By Sarah White, SED 2016
Ask a group of middle or high school students what they like to read. Many will name a book title or an author; several will say they like to read articles about their interests. Some will tell you that they don’t know, that they don’t like to read much at all.
I bet none of them will include sending or receiving text messages, scrolling through their social media accounts, browsing various websites, or studying textbooks for school. They will fail to mention what they read every day.
Today, adolescents face a variety of literary formats, both formal and informal, yet many still think of reading in the traditional sense, involving books, poems, and stories. Considering that English classes are predicated on such formats, I’m not surprised that students in particular don’t view checking Twitter as reading.

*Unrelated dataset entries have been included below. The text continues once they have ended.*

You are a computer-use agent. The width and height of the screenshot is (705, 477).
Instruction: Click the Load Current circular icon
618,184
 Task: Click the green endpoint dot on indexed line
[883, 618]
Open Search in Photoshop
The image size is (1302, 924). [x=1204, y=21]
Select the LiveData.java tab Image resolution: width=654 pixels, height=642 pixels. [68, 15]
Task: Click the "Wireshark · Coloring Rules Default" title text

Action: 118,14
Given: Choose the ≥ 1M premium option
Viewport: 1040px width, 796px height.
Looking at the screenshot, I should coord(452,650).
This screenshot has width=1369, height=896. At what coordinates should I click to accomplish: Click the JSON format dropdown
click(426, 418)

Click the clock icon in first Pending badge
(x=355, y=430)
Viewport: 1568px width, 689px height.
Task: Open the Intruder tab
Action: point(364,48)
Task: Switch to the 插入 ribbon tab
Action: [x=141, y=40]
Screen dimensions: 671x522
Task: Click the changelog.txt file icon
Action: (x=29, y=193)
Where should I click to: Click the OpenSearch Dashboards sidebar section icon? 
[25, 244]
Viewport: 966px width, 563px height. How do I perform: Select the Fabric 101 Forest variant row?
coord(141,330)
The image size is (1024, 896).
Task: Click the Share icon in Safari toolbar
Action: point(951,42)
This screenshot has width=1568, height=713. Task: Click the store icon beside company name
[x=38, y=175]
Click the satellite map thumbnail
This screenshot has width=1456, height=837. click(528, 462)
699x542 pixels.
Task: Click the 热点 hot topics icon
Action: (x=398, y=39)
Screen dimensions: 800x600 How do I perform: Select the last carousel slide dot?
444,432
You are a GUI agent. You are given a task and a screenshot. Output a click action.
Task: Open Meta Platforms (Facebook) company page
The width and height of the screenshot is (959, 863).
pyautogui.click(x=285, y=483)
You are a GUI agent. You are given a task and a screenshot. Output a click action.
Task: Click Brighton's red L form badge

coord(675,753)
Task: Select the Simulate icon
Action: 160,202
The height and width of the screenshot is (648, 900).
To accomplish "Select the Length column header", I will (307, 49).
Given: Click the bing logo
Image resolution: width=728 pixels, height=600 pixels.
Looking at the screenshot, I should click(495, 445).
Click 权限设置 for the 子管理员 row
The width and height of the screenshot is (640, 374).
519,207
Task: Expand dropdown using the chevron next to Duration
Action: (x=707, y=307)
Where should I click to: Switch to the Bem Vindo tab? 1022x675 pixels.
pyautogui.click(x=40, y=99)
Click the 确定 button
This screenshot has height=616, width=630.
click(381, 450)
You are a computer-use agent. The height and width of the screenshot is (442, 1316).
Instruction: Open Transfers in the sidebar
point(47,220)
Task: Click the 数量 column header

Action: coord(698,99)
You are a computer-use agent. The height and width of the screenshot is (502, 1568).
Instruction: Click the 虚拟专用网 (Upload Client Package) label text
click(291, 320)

Sometimes, even I have to remind myself that reading extends far beyond books and English classrooms. Growing up, my dad told me that if I can read, I can do anything, and I believe that is resoundingly true today. I take for granted that all of what I do is because I can read and comprehend. Students, too, take for granted that they are always reading. The scope of their literary world is limited because they only consider literature as a form of reading. In some respects, this connotation may deter many students from reading as they think it will be boring, difficult, or too much like school. As educators, we should show students that reading can extend out of the classroom and into their private worlds.
Research presented in one of my classes this semester claims that only reading novels on a regular basis outside of school has a positive correlation with student grades. The numerical grade a student receives, though, is not the only indication of his or her literacy. Instead, I believe that there needs to be a starting point for students’ reading abilities and comprehension. Today, Larry might be reading Facebook posts. Next week, he’s suggesting articles about his favorite animal to his classmates. Eventually, he’s finished a book, one that he truly enjoyed. And isn’t that the ultimate goal? My greatest hope is that students’ literacy continues to improve, which can only happen with cultivated interest, knowledge, and motivation.
How will I help my students understand that they don’t need to be analyzing lines of poetry or decoding Shakespeare to be reading? How can I instill a sense of excitement in reading? How can I provide greater encouragement and motivation to my students? How can I integrate the multiplicity of literary formats into my classroom? As a future teacher, I know that a single “one size fits all” answer to these questions does not exist. Rather, through reading research and learning from both professors and experiences, I will build a repertoire of techniques and strategies. Then maybe, just maybe, I’ll have the answers.
*Sarah White is a sophomore at Boston University School of Education studying English education and Teaching English as a Second or Other Language.